___ Records shown ___

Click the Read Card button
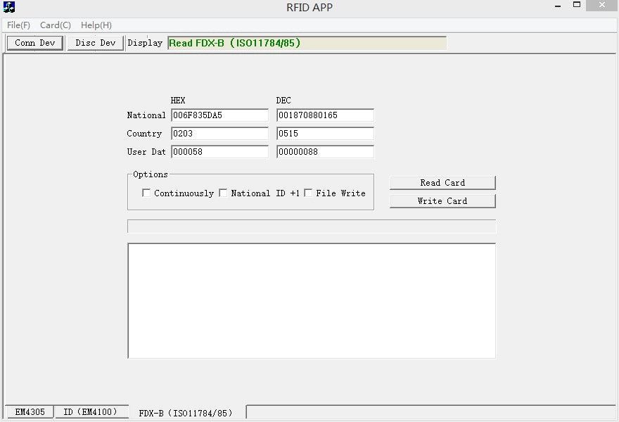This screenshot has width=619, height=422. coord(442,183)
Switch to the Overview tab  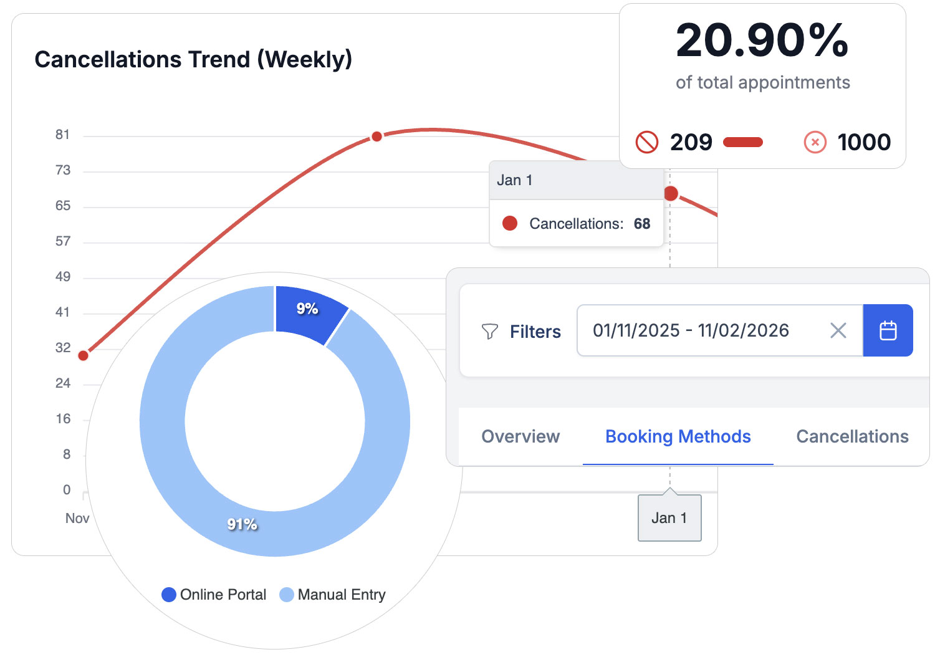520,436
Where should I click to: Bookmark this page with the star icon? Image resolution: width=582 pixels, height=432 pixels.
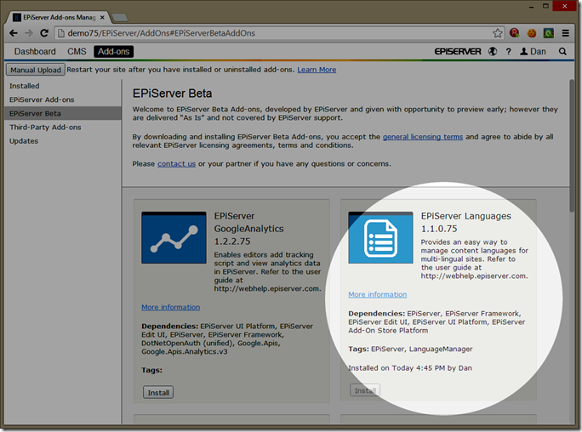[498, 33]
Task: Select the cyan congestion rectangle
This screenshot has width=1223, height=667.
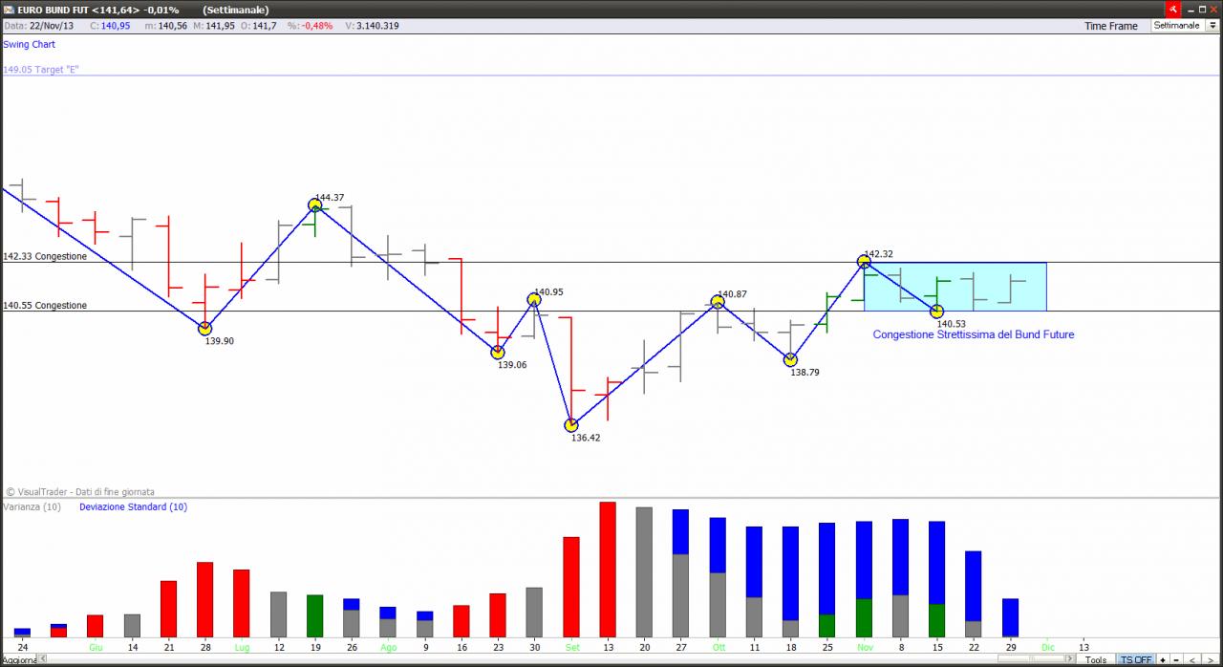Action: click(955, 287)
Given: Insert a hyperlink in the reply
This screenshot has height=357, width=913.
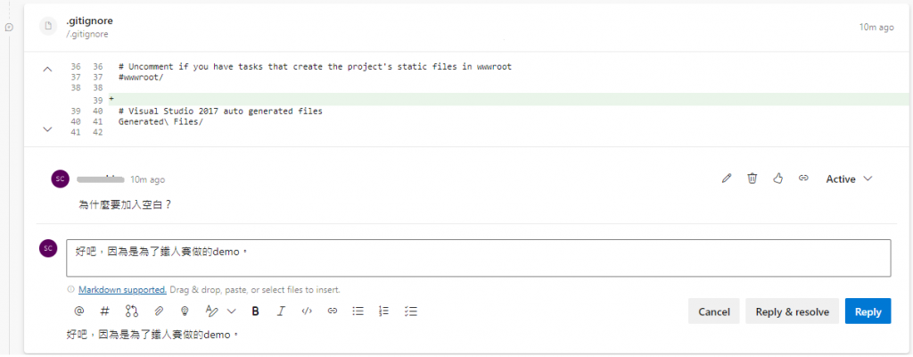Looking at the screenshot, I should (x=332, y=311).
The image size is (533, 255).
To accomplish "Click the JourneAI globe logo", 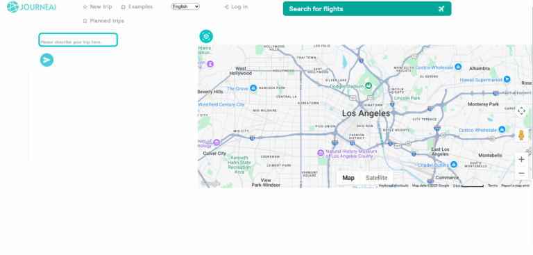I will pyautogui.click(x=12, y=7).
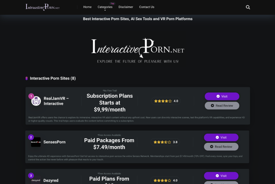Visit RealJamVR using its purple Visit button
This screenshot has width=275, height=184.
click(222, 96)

___

--- Exercise details ---
Print exactly, with no pictures, the lines above from the one that holds "Where should I" through the one that holds "The image size is (533, 255).", both of them included.

--- Solution to the problem ---
Where should I click to: Bookmark this page with the star icon? Image resolution: width=582 pixels, height=432 pixels.
[498, 33]
Task: Select the cyan congestion rectangle
This screenshot has width=1223, height=667.
Action: click(955, 287)
Given: Insert a hyperlink in the reply
This screenshot has height=357, width=913.
Looking at the screenshot, I should (x=332, y=311).
The image size is (533, 255).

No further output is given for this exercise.